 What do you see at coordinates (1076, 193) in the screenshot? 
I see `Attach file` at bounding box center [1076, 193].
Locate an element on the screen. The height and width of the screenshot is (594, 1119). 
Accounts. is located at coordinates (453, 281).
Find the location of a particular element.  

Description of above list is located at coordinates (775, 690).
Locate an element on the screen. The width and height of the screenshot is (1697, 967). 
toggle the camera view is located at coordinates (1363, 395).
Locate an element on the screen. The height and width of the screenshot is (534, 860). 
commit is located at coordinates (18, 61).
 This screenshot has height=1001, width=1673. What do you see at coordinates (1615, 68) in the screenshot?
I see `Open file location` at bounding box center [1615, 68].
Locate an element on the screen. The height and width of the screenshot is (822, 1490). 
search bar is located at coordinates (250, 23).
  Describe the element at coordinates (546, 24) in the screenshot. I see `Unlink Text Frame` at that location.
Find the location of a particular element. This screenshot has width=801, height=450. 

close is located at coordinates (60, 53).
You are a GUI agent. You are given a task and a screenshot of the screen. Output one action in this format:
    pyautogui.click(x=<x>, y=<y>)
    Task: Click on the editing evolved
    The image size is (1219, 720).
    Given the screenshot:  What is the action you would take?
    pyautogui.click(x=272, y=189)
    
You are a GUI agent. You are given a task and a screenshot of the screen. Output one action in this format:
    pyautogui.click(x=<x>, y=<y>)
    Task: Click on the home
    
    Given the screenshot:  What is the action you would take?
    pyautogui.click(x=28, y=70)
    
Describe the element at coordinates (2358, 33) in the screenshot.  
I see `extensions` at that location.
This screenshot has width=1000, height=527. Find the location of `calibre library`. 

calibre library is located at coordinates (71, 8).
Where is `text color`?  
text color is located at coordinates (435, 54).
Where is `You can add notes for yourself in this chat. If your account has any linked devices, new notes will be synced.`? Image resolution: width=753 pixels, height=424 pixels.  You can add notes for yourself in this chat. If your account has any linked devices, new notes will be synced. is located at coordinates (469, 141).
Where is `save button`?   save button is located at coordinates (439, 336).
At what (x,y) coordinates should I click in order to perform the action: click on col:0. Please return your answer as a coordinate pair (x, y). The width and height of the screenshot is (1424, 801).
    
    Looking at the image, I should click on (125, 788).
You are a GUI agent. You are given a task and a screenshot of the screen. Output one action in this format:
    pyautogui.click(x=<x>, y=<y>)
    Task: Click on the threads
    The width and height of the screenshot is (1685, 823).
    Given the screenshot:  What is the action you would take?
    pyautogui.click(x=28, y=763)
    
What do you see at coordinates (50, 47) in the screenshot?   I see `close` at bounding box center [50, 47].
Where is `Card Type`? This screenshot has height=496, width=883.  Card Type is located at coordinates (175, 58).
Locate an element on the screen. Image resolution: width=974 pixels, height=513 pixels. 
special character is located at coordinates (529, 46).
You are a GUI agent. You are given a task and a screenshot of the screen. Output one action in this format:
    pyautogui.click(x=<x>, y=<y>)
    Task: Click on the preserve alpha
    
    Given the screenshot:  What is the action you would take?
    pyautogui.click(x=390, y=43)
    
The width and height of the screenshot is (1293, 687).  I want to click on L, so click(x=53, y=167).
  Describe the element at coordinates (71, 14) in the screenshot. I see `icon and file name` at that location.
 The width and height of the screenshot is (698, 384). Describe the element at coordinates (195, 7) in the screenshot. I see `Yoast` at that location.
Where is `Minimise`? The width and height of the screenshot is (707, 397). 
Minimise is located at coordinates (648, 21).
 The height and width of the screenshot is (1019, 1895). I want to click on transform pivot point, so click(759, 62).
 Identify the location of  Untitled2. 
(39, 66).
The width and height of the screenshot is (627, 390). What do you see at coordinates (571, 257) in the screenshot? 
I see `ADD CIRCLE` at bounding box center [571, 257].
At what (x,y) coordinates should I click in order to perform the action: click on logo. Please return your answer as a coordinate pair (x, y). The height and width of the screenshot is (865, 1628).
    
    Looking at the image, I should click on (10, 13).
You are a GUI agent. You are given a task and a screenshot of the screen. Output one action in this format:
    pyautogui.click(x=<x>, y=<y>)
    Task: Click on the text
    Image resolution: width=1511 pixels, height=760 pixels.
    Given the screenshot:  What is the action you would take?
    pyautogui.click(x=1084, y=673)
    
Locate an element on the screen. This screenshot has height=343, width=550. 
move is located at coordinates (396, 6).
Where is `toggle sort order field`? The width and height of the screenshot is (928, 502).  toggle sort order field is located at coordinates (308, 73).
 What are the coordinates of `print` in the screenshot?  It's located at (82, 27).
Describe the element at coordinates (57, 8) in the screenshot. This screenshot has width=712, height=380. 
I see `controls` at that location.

• [Exercise instructions]: Copy every row above word for word, without changing anything.

• [Output of the exercise]:
 What do you see at coordinates (1076, 193) in the screenshot? 
I see `Attach file` at bounding box center [1076, 193].
Locate an element on the screen. The height and width of the screenshot is (594, 1119). 
Accounts. is located at coordinates (453, 281).
Find the location of a particular element.  

Description of above list is located at coordinates (775, 690).
Locate an element on the screen. The width and height of the screenshot is (1697, 967). 
toggle the camera view is located at coordinates (1363, 395).
Locate an element on the screen. The height and width of the screenshot is (534, 860). 
commit is located at coordinates (18, 61).
 This screenshot has height=1001, width=1673. What do you see at coordinates (1615, 68) in the screenshot?
I see `Open file location` at bounding box center [1615, 68].
Locate an element on the screen. The height and width of the screenshot is (822, 1490). 
search bar is located at coordinates (250, 23).
  Describe the element at coordinates (546, 24) in the screenshot. I see `Unlink Text Frame` at that location.
Find the location of a particular element. This screenshot has width=801, height=450. 

close is located at coordinates (60, 53).
You are a GUI agent. You are given a task and a screenshot of the screen. Output one action in this format:
    pyautogui.click(x=<x>, y=<y>)
    Task: Click on the editing evolved
    The image size is (1219, 720).
    Given the screenshot:  What is the action you would take?
    pyautogui.click(x=272, y=189)
    
You are a GUI agent. You are given a task and a screenshot of the screen. Output one action in this format:
    pyautogui.click(x=<x>, y=<y>)
    Task: Click on the home
    
    Given the screenshot:  What is the action you would take?
    pyautogui.click(x=28, y=70)
    
Describe the element at coordinates (2358, 33) in the screenshot.  
I see `extensions` at that location.
This screenshot has width=1000, height=527. Find the location of `calibre library`. 

calibre library is located at coordinates (71, 8).
Where is `text color`?  
text color is located at coordinates (435, 54).
Where is `You can add notes for yourself in this chat. If your account has any linked devices, new notes will be synced.`? Image resolution: width=753 pixels, height=424 pixels.  You can add notes for yourself in this chat. If your account has any linked devices, new notes will be synced. is located at coordinates (469, 141).
Where is `save button`?   save button is located at coordinates (439, 336).
At what (x,y) coordinates should I click in order to perform the action: click on col:0. Please return your answer as a coordinate pair (x, y). The width and height of the screenshot is (1424, 801).
    
    Looking at the image, I should click on (125, 788).
You are a GUI agent. You are given a task and a screenshot of the screen. Output one action in this format:
    pyautogui.click(x=<x>, y=<y>)
    Task: Click on the threads
    The width and height of the screenshot is (1685, 823).
    Given the screenshot:  What is the action you would take?
    pyautogui.click(x=28, y=763)
    
What do you see at coordinates (50, 47) in the screenshot?   I see `close` at bounding box center [50, 47].
Where is `Card Type`? This screenshot has height=496, width=883.  Card Type is located at coordinates (175, 58).
Locate an element on the screen. Image resolution: width=974 pixels, height=513 pixels. 
special character is located at coordinates (529, 46).
You are a GUI agent. You are given a task and a screenshot of the screen. Output one action in this format:
    pyautogui.click(x=<x>, y=<y>)
    Task: Click on the preserve alpha
    
    Given the screenshot:  What is the action you would take?
    pyautogui.click(x=390, y=43)
    
The width and height of the screenshot is (1293, 687).  I want to click on L, so click(x=53, y=167).
  Describe the element at coordinates (71, 14) in the screenshot. I see `icon and file name` at that location.
 The width and height of the screenshot is (698, 384). Describe the element at coordinates (195, 7) in the screenshot. I see `Yoast` at that location.
Where is `Minimise`? The width and height of the screenshot is (707, 397). 
Minimise is located at coordinates (648, 21).
 The height and width of the screenshot is (1019, 1895). I want to click on transform pivot point, so click(759, 62).
 Identify the location of  Untitled2. 
(39, 66).
The width and height of the screenshot is (627, 390). What do you see at coordinates (571, 257) in the screenshot? 
I see `ADD CIRCLE` at bounding box center [571, 257].
At what (x,y) coordinates should I click in order to perform the action: click on logo. Please return your answer as a coordinate pair (x, y). The height and width of the screenshot is (865, 1628).
    
    Looking at the image, I should click on (10, 13).
You are a GUI agent. You are given a task and a screenshot of the screen. Output one action in this format:
    pyautogui.click(x=<x>, y=<y>)
    Task: Click on the text
    Image resolution: width=1511 pixels, height=760 pixels.
    Given the screenshot:  What is the action you would take?
    pyautogui.click(x=1084, y=673)
    
Locate an element on the screen. This screenshot has height=343, width=550. 
move is located at coordinates (396, 6).
Where is `toggle sort order field`? The width and height of the screenshot is (928, 502).  toggle sort order field is located at coordinates (308, 73).
 What are the coordinates of `print` in the screenshot?  It's located at (82, 27).
Describe the element at coordinates (57, 8) in the screenshot. This screenshot has width=712, height=380. 
I see `controls` at that location.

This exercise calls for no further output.